Thanks for your suggestions.
Can this be done without Invariance of Domain? I vaguely remember it, but I never got a good feel for it.
*Up to some type of isomorphism.
 A: If you could embed the torus in the sphere, then --- since the sphere and the torus are not homeomorphic --- you could embed the torus in the plane. Now consider a parallel and a meridian in the torus, their images in the plane, and remember Jordan's theorem in curves.
A: Since $S^1\times S^1 \ncong S^2$ this embedding is not surjective and therefore $S^1\times S^1$ embeds in the plane $\mathbb{R}^2$. So we have a subspace of the plane with fundamental group $\mathbb{Z}^2$, which is finitely generated but not free. This is a contradiction. See https://math.stackexchange.com/a/2643521/1016538.

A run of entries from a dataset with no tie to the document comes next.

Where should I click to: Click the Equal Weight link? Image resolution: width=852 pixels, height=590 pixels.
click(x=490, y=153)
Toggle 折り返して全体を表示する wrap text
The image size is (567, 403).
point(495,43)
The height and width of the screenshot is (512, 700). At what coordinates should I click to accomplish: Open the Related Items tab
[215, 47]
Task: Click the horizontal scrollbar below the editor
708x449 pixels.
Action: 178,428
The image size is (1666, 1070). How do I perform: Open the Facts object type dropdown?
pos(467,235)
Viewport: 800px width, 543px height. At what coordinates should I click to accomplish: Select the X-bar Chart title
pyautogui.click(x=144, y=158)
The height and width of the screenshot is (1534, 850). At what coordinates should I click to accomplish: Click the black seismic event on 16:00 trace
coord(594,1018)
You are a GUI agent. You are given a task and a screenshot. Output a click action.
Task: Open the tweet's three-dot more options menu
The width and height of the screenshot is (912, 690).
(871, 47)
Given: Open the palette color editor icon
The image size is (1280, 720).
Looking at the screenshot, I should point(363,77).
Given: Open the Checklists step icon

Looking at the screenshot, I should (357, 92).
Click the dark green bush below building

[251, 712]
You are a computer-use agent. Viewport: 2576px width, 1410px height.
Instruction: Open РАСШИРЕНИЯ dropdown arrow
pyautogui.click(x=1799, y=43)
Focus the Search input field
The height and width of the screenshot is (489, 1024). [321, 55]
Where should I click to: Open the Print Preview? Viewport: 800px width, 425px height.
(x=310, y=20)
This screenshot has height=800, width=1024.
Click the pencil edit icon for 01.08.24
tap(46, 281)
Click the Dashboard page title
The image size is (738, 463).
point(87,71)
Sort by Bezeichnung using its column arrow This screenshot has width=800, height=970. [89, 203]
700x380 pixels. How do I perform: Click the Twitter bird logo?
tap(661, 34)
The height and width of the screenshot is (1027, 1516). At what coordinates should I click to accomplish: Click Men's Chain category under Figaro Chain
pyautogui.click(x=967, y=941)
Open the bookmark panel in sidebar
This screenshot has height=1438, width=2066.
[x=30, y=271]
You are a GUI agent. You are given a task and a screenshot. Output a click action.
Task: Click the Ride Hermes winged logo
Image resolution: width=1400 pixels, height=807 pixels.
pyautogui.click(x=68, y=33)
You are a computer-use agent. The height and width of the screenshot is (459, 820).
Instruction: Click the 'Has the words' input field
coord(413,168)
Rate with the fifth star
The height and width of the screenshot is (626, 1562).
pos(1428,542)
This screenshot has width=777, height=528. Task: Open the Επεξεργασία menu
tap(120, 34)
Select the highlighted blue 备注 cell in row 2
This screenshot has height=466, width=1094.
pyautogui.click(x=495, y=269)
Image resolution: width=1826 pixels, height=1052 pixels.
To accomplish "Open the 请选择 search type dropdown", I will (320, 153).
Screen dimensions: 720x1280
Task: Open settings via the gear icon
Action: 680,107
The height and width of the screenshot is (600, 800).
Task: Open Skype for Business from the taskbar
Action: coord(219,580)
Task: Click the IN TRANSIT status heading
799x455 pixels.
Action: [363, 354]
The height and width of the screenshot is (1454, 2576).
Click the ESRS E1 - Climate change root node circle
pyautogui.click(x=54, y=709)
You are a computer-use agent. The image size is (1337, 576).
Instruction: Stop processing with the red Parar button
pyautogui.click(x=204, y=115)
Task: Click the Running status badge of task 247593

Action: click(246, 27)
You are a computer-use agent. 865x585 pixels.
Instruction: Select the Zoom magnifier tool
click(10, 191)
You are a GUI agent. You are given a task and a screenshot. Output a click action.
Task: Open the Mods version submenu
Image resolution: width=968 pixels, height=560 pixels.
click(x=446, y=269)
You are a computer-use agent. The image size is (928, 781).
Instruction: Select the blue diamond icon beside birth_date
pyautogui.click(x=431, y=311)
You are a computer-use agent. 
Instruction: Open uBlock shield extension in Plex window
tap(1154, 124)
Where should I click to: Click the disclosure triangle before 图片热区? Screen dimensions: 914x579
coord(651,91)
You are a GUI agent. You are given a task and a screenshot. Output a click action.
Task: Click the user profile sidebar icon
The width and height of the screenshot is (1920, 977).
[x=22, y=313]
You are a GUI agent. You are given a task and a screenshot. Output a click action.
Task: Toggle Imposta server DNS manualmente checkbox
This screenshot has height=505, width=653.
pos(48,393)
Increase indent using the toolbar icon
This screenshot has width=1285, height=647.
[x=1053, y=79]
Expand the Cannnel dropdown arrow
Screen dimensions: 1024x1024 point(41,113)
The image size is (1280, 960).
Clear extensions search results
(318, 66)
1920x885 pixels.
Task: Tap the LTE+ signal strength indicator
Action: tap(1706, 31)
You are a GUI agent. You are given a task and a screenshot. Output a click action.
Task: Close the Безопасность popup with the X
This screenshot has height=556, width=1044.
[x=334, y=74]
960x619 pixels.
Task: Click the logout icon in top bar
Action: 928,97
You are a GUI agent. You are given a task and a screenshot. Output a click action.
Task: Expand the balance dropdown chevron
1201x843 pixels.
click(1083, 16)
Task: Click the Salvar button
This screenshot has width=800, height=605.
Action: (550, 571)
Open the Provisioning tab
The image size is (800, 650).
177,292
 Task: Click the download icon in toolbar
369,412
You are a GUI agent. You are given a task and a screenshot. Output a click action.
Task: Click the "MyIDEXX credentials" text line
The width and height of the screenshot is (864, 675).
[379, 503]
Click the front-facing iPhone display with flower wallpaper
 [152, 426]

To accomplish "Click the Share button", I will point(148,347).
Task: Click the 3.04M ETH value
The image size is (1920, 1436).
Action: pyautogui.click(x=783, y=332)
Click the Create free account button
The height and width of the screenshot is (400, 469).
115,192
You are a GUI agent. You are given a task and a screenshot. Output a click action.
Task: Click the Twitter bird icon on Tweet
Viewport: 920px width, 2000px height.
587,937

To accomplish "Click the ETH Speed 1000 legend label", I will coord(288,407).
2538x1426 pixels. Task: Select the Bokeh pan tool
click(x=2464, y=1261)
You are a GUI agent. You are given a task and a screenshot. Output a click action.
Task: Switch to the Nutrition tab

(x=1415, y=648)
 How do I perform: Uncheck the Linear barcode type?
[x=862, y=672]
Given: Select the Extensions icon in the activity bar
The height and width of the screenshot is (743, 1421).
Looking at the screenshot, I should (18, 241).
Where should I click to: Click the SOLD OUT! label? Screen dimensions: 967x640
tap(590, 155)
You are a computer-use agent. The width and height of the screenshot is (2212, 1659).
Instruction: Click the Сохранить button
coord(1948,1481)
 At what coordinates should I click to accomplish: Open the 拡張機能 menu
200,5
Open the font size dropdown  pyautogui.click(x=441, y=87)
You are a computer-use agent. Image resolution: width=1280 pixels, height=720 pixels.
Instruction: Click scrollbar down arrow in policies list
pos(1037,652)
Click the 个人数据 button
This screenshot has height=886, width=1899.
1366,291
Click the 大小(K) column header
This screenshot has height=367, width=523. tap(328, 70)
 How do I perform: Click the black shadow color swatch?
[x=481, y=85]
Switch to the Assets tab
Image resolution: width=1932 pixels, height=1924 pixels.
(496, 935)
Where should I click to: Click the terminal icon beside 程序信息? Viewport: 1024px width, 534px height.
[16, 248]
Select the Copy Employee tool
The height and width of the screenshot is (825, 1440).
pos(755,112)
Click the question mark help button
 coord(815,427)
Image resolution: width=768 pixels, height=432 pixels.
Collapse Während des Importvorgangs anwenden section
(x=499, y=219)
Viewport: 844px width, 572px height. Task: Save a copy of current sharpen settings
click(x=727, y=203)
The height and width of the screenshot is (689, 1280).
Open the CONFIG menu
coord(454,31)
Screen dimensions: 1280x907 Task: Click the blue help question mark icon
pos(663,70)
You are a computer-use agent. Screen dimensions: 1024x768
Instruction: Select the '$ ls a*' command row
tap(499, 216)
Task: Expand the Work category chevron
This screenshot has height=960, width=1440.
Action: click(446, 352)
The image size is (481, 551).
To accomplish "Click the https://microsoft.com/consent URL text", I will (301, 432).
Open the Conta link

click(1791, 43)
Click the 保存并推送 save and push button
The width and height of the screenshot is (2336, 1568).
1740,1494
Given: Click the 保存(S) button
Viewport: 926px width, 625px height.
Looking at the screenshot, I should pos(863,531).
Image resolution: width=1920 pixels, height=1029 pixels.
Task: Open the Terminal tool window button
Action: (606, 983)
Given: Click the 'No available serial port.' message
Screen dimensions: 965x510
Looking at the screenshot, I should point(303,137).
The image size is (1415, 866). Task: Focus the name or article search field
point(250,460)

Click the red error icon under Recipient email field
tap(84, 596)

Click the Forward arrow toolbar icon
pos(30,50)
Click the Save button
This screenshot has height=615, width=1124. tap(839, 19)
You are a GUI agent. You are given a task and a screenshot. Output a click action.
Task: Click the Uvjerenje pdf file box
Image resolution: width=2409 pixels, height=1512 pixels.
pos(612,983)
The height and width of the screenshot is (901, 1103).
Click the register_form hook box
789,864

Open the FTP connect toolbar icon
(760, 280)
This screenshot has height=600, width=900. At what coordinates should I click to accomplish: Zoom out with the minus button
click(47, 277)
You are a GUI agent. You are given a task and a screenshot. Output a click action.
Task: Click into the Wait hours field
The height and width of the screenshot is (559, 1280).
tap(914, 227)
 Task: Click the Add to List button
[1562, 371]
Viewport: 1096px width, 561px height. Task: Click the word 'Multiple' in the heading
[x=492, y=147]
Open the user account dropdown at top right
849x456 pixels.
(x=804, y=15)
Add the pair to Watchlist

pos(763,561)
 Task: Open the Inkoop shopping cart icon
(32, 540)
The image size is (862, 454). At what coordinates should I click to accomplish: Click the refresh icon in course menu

A: It's enough to prove that $T^2$ does not embed in $\mathbb R^2.$ But $T^2$ isn't even immersed in $\mathbb R^2.$ For, if so, then for an immersion $f,$  one could find a boundary point $v$ in the image of $f$, (by the compactness of $f(T^2)$). Now, take a $u\in f^{-1}(v)$ and consider $f_*:T_u(T^2)\to T_v(\mathbb R^2).$ The matrix of $f_*$ is the Jacobian $\mathscr J$ of $f$ at the point $u$ (relative to some charts $(U,\varphi), (V,\psi)$ about $u,v,$ respectively). If $\mathscr J$ were invertible, then the inverse function theorem would show that $f$ is a diffeomorphism between some neighborhoods $u\in U'$ and $v\in V'$ in $T^2$ and $\mathbb R^2$, respectively. But this is not possible, because $v$ is a boundary point of $f(T^2).$
A: As already mentioned in other answers it is enough to show that the torus does not embedd in the plane.
Supposing otherwise, assume there is such an embedding
$$f:\mathbb T^2 \to \mathbb R^2.
$$
Choose a point $p$ in the torus such that $f(p)$ lies in the boundary of $f(\mathbb T^2)$, and let $D$ be a disk in $\mathbb T^2$ centered at $p$.  Clearly $f$ restricts to an embedding of $D$ in the plane.
The restriction of $f$ to the boundary of $D$ is therefore a Jordan curve, whose complement in $\mathbb R^2$ is the union of a bounded, connected open set $U$ and an unbounded one, as in the Jordan curve theorem.
Since $f(p)$ is not in the Jordan curve, it must be in $U$ but this contradicts the fact that $p$ lies in the boundary of the range of $f$.